Print exactly the lines below between the line containing "Task: Focus the Пароль input field" and the line containing "This screenshot has height=825, width=1456.", counting both of those lines. Leave pictures out.
· · · · · · ·
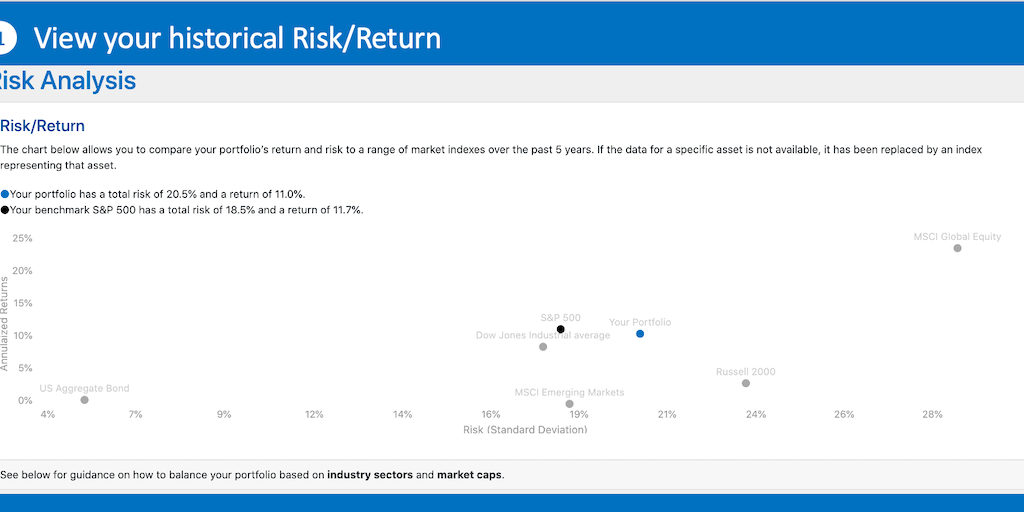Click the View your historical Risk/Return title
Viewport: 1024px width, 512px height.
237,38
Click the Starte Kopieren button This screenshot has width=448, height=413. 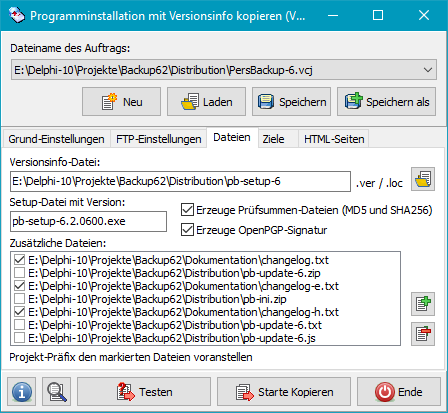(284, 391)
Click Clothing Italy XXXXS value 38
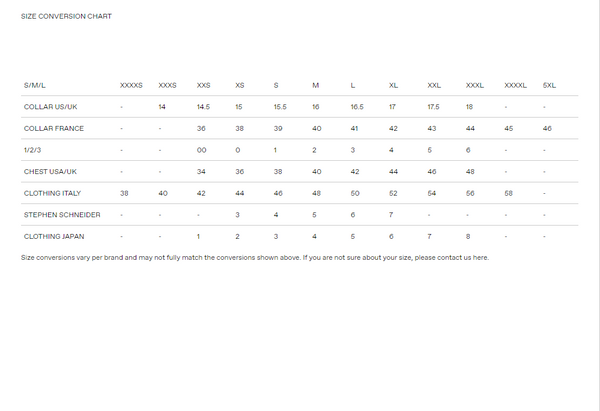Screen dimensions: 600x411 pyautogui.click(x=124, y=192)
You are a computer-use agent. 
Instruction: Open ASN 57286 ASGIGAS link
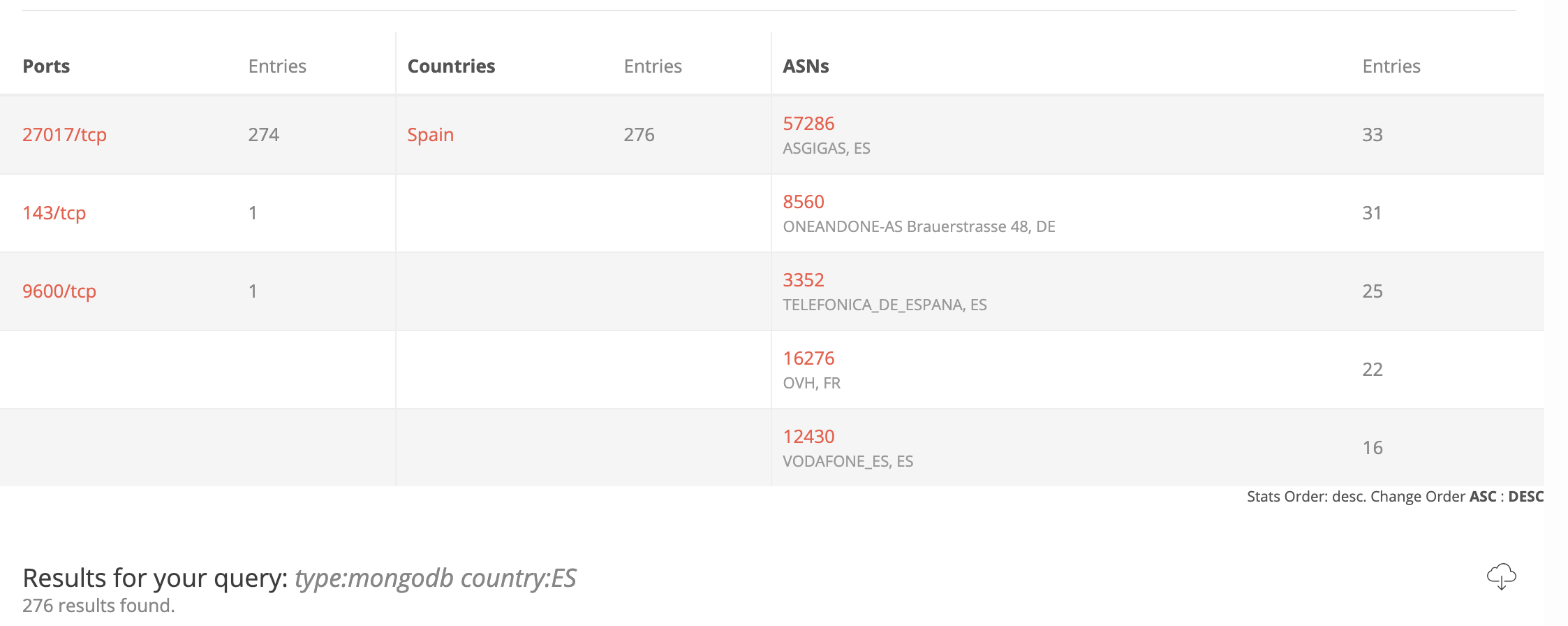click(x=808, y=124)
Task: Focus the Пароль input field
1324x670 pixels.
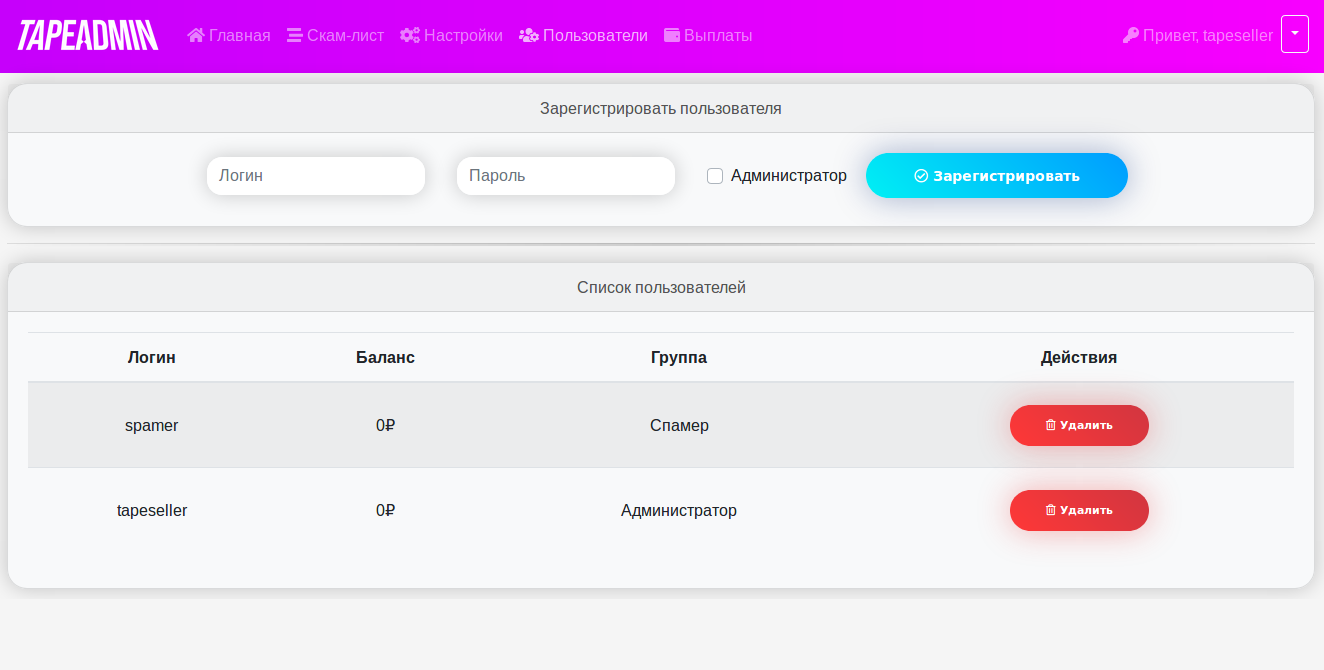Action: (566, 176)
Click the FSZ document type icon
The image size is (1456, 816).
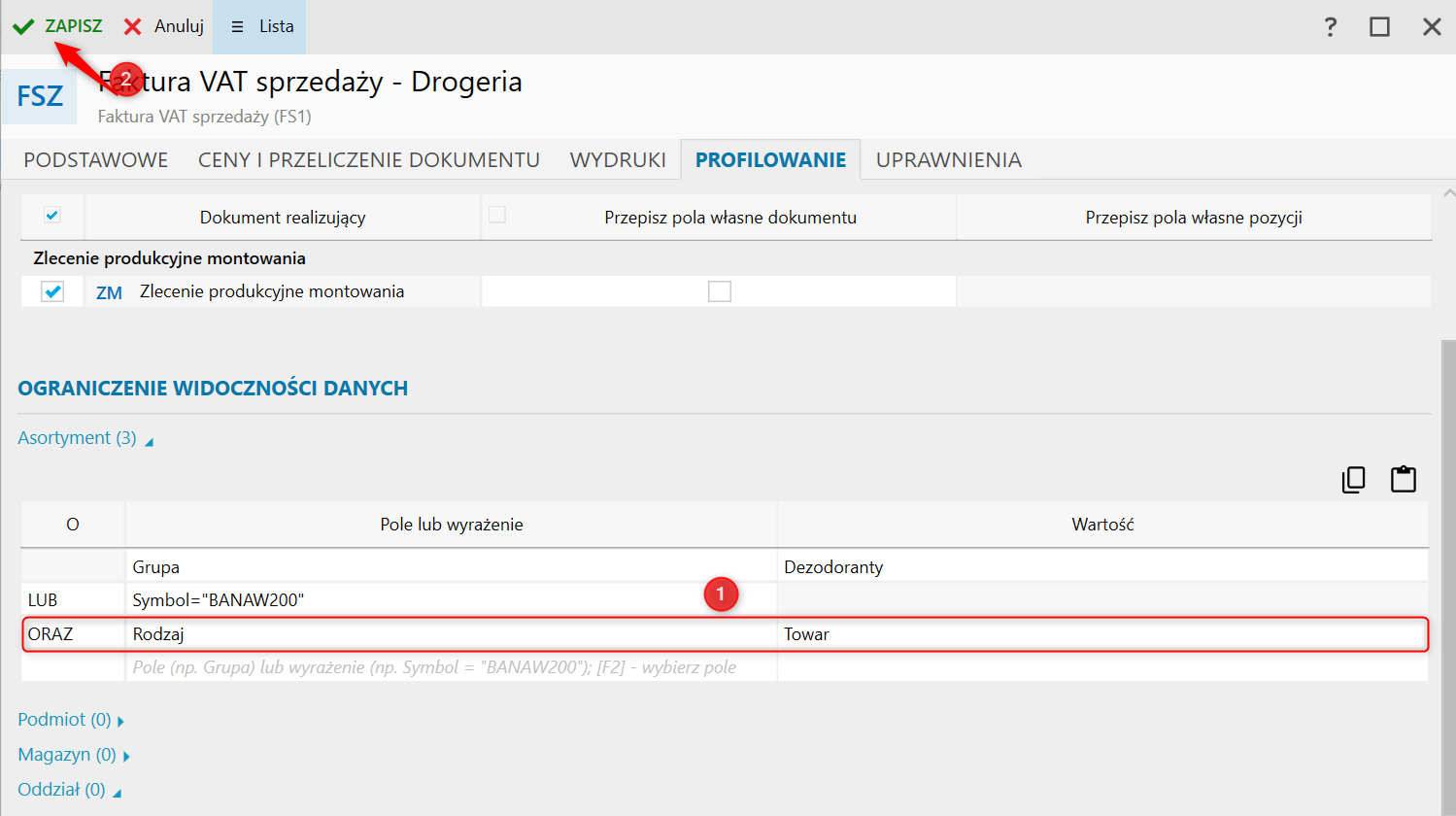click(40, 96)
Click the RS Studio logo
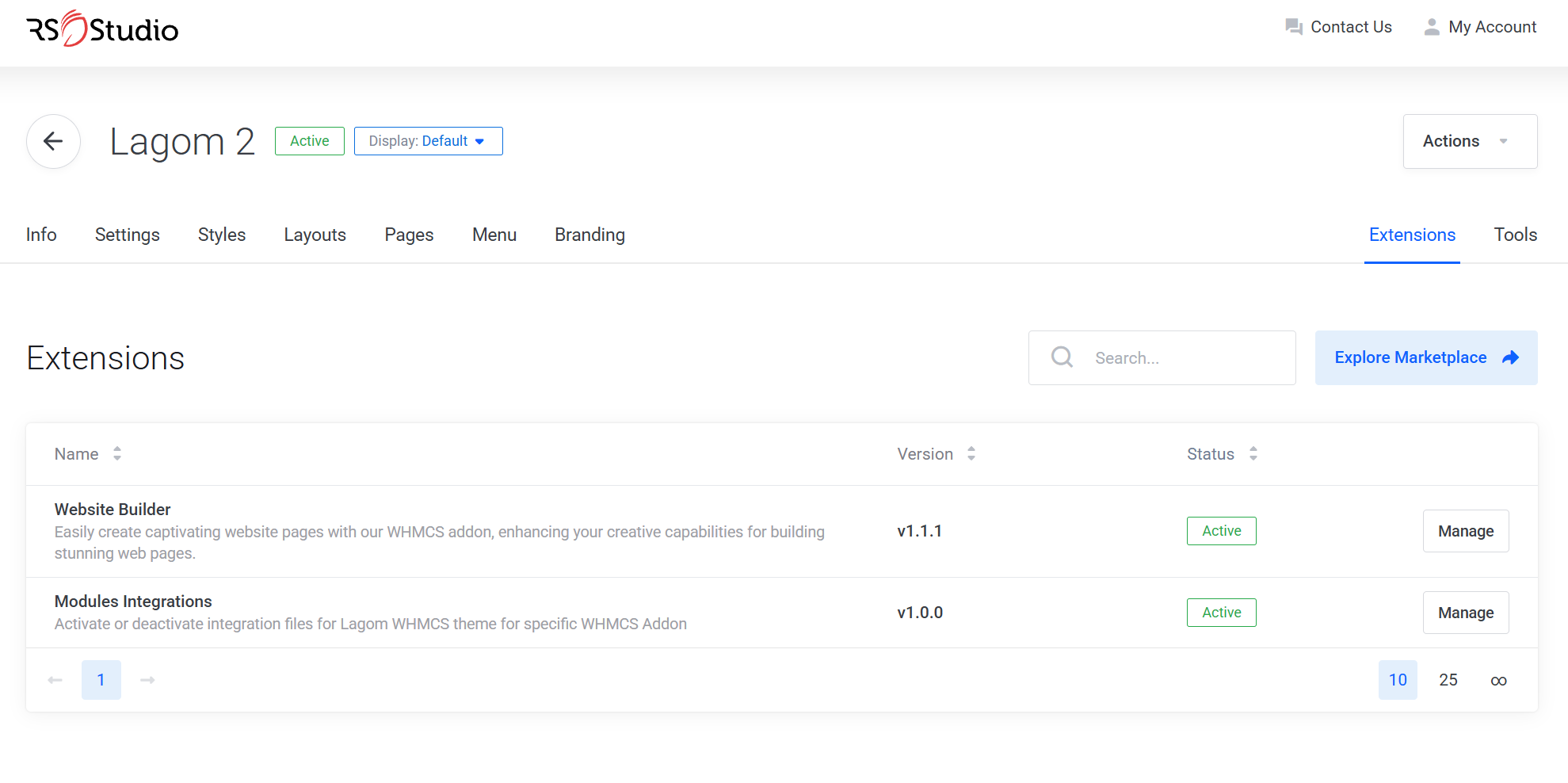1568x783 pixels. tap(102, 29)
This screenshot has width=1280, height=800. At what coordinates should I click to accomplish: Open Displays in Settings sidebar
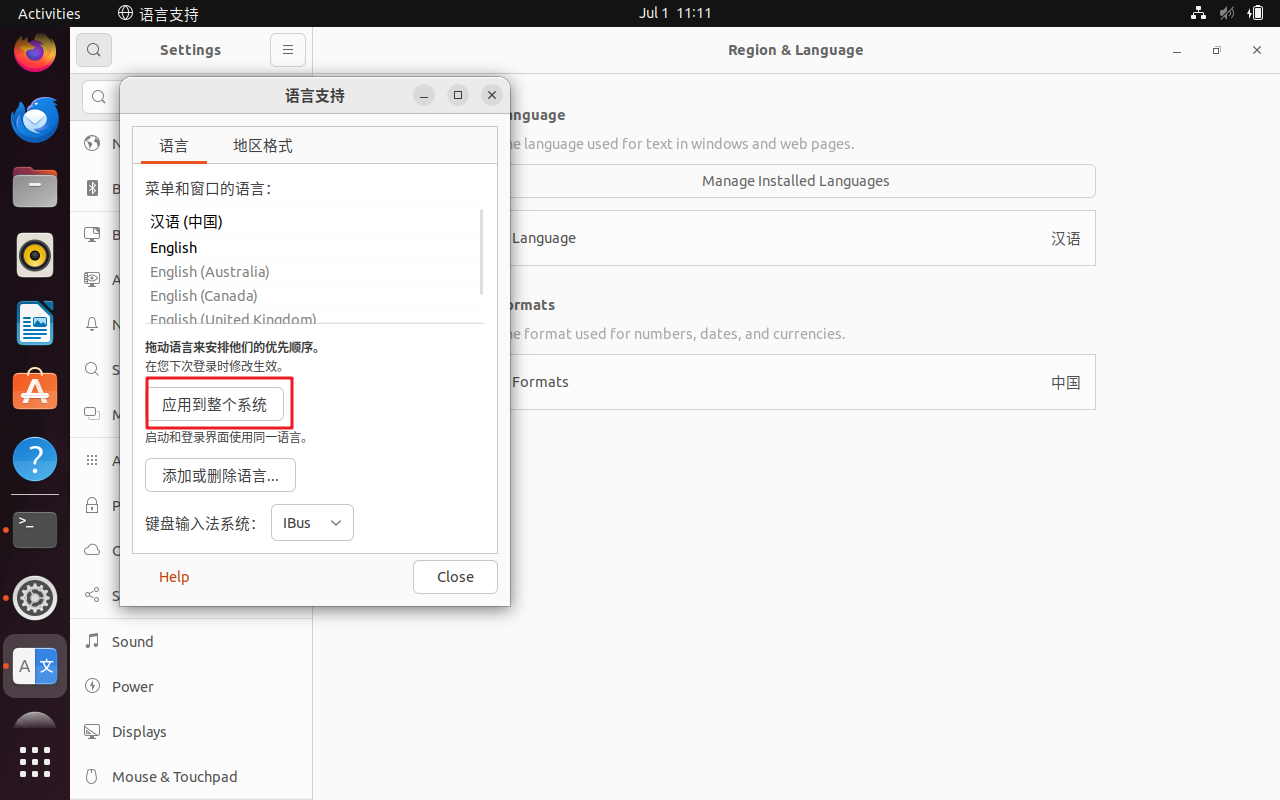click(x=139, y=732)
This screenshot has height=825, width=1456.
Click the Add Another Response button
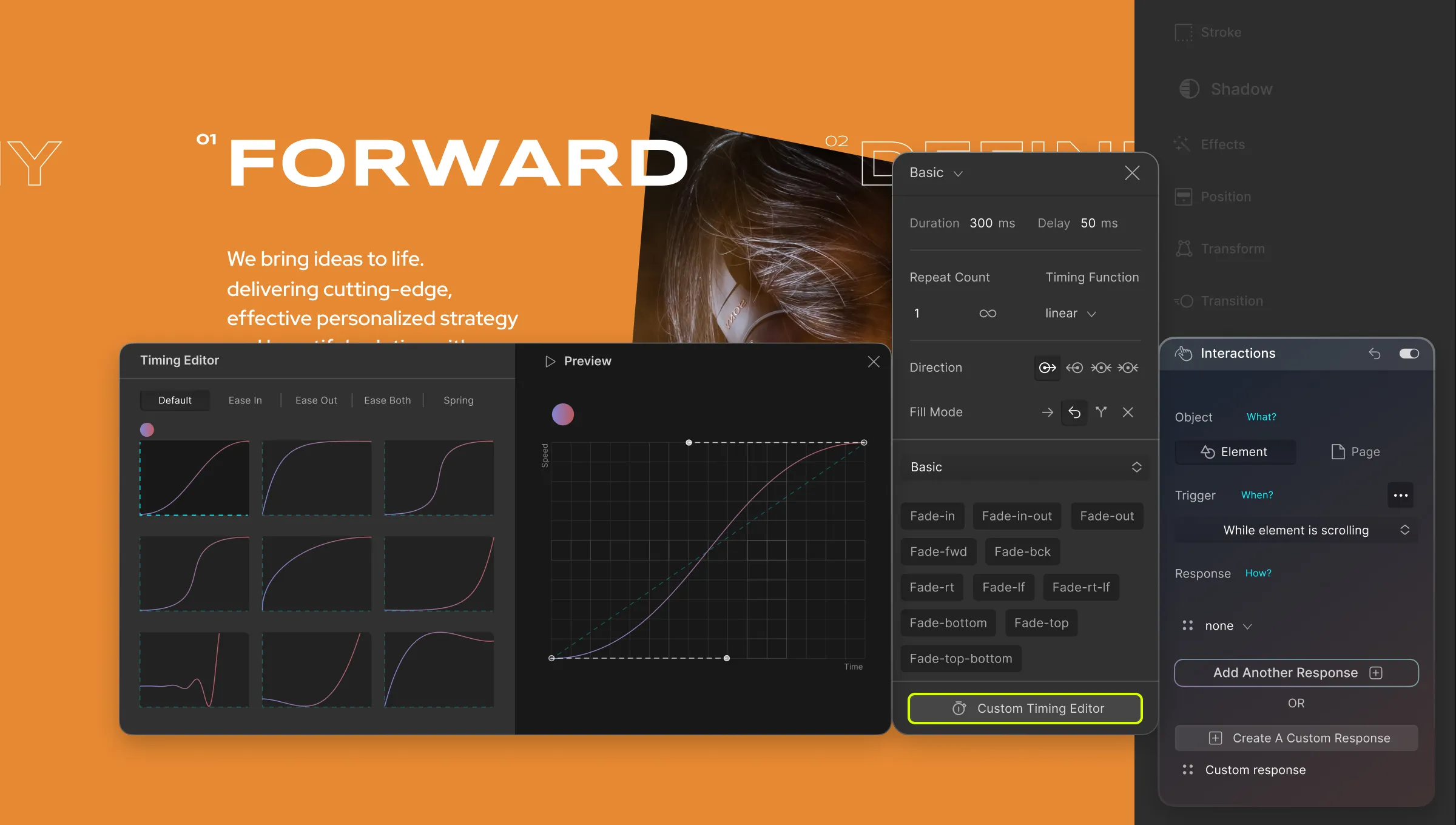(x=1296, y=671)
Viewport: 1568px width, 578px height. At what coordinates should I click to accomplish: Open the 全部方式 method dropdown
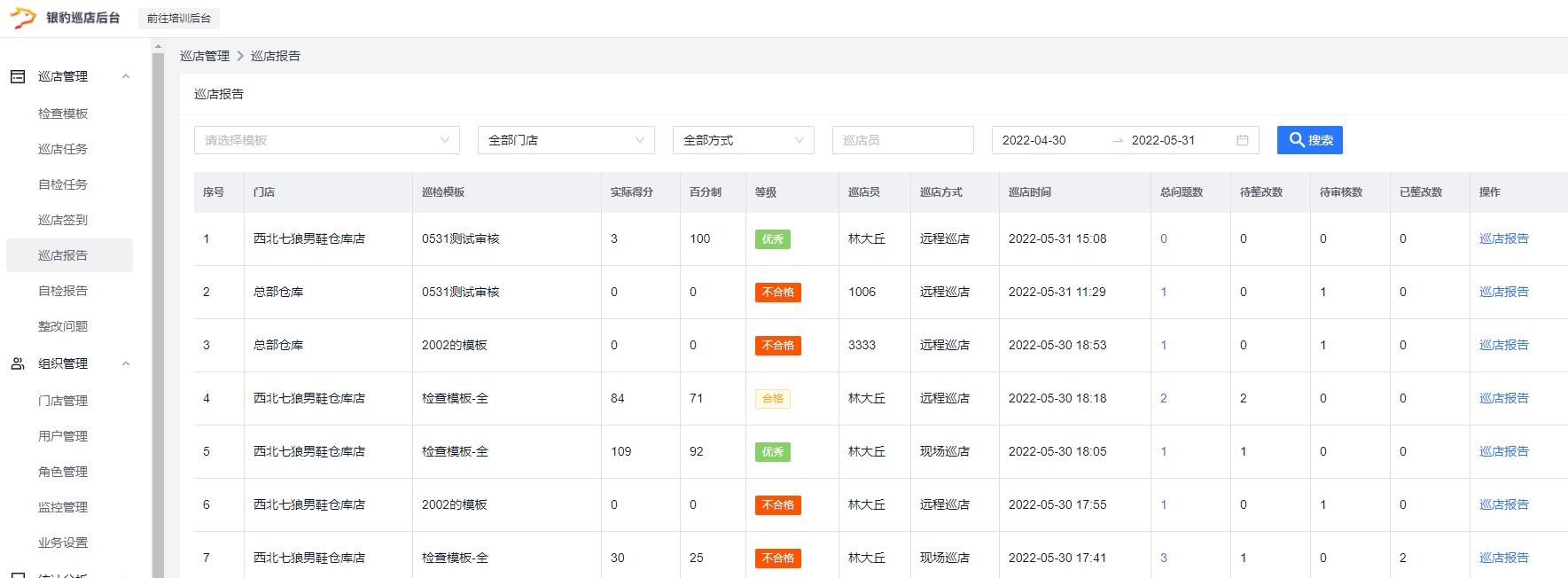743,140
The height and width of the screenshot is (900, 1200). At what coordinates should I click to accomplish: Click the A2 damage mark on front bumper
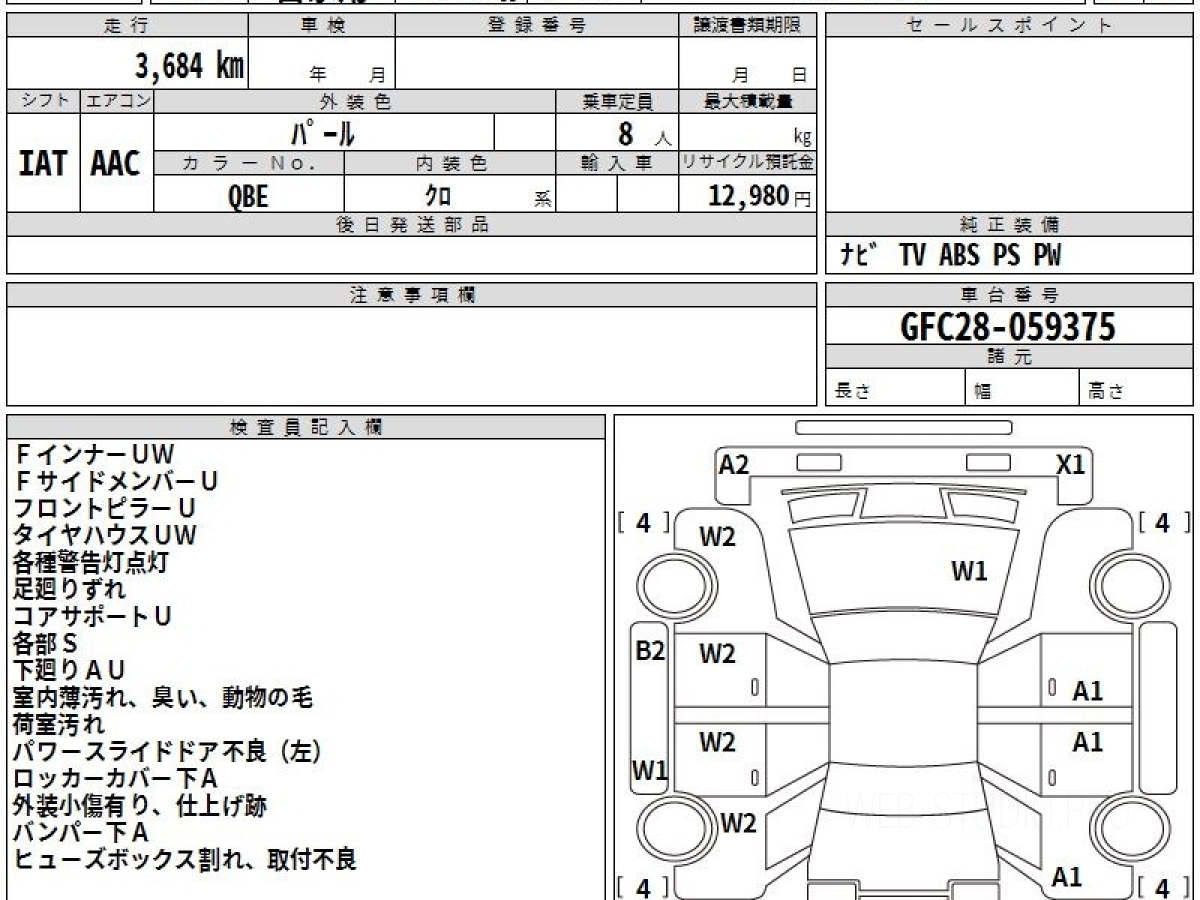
· · · · · · ·
**TASK SOLUTION:**
Task: Focus the Пароль input field
1324x670 pixels.
Action: (566, 176)
Click the FSZ document type icon
The image size is (1456, 816).
click(40, 96)
Click the RS Studio logo
1568x783 pixels. tap(102, 29)
This screenshot has width=1280, height=800. At what coordinates should I click to accomplish: Open Displays in Settings sidebar
click(x=139, y=732)
This screenshot has height=825, width=1456.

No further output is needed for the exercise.